- Исходный текст
++++++
Свидетели обвинения
Свидетели обвинения
Суд тем временем шел своим чередом. Тогда же, в сентябре 2009-го, через несколько дней после публикации в «Новой» переписки Ходорковского и Улицкой, обвинение заявило о завершении предоставления письменных доказательств.
28 сентября начались допросы свидетелей обвинения.
Первым вступал бывший директор АОЗТ «Волна» Андрей Крайнов. Помните историю «Апатита»? О хищении нефти свидетеля почему-то не спрашивали. А спрашивали об учреждении в зонах с льготным налогообложением многочисленных аффилированных с «ЮКОСом» фирм. То есть собственно тех же, о которых речь шла на первом процессе, когда обсуждался вопрос об уходе от налогов.
«Нам не вменяется в вину незаконная регистрация предприятий, — удивился Михаил Ходорковский. — <…> Обсуждать вопросы регистрации предприятий — это все равно, что обсуждать, есть ли жизнь на Марсе. Абсолютно бессмысленно. Например, если предполагается кража водки с помощью угнанного автомобиля, и нет доказательств угона автомобиля, а только доказательства кражи водки, то говорить об угоне автомобиля совершенно бессмысленно. В данном варианте незаконная якобы регистрация предприятий — неотносимая к данному делу клевета». [245]
Именно этой «неотносимой к делу клевете» и была посвящена большая часть допросов свидетелей. На трибуне один за другим сменяли друг друга номинальные директора трейдинговых фирм «ЮКОСа». Наибольшие подозрения прокуроров вызывал тот факт, что директора реально деятельностью фирм не руководили, а только ставили подписи на договорах, которые привозил курьер. И на бумагах к этому моменту уже стояли визы многочисленных служб «ЮКОСа», например, правового управления.
Но о параде номинальных директоров чуть позже. Вслед за Крайновым выступал, пожалуй, главный свидетель обвинения — экс-глава «Ист Петролеум» Евгений Рыбин. Тот самый миноритарный акционер «Томскнефти», на которого было два покушения, якобы организованных «ЮКОСом».
«Все исходило от Ходорковского! — провозгласил свидетель. — Это все его барахло, его деньги. Наворовал все это и защищал незаконными методами! Так они и «Томскнефть» развалили. Все свели в ноль и обогатились…».
Судья попросил быть поконкретнее.
«Я лично не получил ни копейки прибыли, хотя владел пакетом акций», — был предельно конкретен Рыбин.
«Персонально кто участвовал в политике ценообразования?» — интересовался прокурор Лахтин.
++++++
- Список заданий
**1.** Какого числа, согласно исходному тексту, начались допросы свидетелей обвинения?
**2.** Почему, по словам Михаила Ходорковского в исходном тексте, обсуждать регистрацию предприятий бессмысленно? Ответьте в одном–трех предложениях.
Листинг для этой работы не нужен.

- Фрагменты листинга
++++++
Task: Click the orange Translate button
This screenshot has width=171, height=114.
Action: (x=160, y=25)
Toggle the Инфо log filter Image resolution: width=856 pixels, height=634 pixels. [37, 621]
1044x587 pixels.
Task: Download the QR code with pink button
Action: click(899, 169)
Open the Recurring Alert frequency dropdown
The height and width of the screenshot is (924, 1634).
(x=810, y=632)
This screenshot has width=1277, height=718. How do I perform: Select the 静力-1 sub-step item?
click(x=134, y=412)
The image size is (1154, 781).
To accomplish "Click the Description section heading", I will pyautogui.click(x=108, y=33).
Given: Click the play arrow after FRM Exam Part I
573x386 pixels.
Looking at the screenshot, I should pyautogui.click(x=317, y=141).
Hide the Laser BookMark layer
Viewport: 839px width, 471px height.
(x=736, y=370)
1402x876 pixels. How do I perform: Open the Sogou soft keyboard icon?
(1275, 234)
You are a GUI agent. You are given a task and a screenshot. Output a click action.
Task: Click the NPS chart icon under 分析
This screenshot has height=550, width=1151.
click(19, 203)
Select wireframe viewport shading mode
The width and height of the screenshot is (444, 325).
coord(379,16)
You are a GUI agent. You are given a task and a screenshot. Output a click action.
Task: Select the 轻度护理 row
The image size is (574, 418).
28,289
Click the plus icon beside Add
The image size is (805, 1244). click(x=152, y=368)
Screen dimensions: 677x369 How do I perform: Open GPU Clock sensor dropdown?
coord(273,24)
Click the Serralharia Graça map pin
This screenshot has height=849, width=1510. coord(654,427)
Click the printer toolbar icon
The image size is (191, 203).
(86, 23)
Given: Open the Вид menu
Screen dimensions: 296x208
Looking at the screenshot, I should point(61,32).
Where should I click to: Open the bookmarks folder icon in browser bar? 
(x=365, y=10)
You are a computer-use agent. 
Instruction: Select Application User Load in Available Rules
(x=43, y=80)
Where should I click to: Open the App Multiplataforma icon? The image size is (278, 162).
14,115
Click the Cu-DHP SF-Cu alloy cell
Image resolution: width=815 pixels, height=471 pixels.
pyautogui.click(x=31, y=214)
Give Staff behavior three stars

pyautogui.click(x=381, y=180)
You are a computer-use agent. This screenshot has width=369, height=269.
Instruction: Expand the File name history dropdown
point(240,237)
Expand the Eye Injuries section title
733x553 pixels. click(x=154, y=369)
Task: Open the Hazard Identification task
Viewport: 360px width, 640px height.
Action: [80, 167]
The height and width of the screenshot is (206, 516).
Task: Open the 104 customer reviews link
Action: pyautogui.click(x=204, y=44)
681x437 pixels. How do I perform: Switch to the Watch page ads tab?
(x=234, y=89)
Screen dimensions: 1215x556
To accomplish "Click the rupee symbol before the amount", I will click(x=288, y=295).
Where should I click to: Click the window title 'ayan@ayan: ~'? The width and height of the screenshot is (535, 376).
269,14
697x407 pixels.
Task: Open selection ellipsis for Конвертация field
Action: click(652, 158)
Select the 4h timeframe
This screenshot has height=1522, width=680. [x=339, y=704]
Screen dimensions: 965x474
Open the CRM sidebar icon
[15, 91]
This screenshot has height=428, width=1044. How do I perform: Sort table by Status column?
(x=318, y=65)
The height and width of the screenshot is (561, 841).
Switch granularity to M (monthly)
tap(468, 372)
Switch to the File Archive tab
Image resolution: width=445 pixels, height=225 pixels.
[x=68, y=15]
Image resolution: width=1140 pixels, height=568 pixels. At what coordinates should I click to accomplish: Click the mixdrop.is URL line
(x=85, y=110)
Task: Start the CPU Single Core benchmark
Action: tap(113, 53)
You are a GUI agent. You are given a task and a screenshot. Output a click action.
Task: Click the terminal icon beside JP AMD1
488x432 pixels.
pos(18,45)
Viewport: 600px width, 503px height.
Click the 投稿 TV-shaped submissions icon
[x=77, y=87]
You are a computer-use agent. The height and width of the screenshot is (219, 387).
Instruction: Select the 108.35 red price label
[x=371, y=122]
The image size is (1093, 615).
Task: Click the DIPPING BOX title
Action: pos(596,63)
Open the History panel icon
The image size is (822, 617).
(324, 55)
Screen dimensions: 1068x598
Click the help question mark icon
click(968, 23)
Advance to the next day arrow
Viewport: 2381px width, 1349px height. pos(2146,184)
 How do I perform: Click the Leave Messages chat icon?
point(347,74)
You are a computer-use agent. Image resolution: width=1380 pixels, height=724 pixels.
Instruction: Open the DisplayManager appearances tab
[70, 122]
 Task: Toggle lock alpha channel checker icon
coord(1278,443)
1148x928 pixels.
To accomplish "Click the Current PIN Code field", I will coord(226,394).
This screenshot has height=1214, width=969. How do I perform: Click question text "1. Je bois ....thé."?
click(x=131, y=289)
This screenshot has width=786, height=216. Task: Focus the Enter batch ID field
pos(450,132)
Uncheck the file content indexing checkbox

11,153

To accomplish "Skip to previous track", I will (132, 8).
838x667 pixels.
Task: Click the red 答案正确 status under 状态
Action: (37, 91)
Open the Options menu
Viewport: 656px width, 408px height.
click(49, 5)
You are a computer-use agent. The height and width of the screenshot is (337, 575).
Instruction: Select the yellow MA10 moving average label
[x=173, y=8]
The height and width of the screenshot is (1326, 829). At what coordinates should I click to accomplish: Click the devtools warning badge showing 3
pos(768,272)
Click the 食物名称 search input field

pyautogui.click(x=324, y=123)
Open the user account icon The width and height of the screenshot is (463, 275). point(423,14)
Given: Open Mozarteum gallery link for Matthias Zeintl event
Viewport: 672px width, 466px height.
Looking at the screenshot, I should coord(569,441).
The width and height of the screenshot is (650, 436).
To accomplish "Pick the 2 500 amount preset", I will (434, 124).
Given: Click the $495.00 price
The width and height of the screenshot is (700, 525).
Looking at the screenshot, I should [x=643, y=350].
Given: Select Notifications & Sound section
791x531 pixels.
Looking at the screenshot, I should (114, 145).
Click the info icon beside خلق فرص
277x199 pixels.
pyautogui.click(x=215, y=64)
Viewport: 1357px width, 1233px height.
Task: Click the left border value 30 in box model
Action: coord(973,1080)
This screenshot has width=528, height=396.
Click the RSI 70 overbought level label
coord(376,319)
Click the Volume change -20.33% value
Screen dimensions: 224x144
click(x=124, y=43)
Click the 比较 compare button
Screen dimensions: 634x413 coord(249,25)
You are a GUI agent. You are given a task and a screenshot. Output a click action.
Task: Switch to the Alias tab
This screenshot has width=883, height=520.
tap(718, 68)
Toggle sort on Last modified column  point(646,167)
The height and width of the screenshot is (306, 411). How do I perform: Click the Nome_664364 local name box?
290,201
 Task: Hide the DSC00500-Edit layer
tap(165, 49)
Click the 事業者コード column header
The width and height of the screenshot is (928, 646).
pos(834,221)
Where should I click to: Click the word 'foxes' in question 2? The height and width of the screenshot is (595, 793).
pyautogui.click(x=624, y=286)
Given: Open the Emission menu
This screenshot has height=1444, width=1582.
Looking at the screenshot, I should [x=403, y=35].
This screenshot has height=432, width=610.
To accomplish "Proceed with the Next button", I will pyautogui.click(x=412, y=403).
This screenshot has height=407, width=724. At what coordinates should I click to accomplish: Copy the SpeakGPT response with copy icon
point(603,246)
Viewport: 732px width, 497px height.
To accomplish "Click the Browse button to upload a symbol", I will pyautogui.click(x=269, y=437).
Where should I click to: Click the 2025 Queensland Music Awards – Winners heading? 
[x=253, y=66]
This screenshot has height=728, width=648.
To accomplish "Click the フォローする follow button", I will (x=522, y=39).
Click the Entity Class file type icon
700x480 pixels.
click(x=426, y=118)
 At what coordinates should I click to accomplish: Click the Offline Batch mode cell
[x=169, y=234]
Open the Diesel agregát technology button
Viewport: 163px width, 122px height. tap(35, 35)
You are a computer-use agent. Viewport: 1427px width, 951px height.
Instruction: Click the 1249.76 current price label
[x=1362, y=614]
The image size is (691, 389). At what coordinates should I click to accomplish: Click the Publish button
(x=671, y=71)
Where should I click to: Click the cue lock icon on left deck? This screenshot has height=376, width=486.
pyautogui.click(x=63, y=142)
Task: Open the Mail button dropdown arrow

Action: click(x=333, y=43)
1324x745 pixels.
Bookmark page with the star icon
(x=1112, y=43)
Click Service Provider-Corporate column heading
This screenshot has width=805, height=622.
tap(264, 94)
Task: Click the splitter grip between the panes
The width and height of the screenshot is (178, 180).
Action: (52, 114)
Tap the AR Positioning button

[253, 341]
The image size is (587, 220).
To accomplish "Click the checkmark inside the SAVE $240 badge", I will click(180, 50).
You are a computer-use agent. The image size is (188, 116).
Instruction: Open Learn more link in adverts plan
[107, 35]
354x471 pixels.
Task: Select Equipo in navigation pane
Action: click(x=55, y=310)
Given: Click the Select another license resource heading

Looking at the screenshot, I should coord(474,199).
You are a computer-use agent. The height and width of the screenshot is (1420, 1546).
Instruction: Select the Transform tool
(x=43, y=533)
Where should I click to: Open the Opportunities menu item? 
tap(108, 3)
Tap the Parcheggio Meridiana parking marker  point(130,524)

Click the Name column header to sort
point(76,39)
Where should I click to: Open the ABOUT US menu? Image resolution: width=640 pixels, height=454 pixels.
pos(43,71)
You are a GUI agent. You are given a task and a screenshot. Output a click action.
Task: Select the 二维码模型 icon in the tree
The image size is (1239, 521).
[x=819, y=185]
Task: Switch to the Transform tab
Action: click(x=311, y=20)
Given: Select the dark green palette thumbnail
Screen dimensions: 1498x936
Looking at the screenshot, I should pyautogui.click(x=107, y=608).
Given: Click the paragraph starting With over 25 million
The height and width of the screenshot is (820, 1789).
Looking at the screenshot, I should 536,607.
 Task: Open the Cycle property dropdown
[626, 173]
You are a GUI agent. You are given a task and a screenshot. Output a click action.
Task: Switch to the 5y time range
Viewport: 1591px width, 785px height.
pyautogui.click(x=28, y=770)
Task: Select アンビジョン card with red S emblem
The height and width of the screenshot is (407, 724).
++++++
- Ответы по заданиям
**1.** 28 сентября 2009 года.

**2.** Подсудимым не вменяется в вину незаконная регистрация предприятий, поэтому Ходорковский называет ее «неотносимой к данному делу клеветой». Он приводит сравнение: если предполагается кража водки с помощью угнанного автомобиля, а доказательств угона нет, то говорить об угоне совершенно бессмысленно.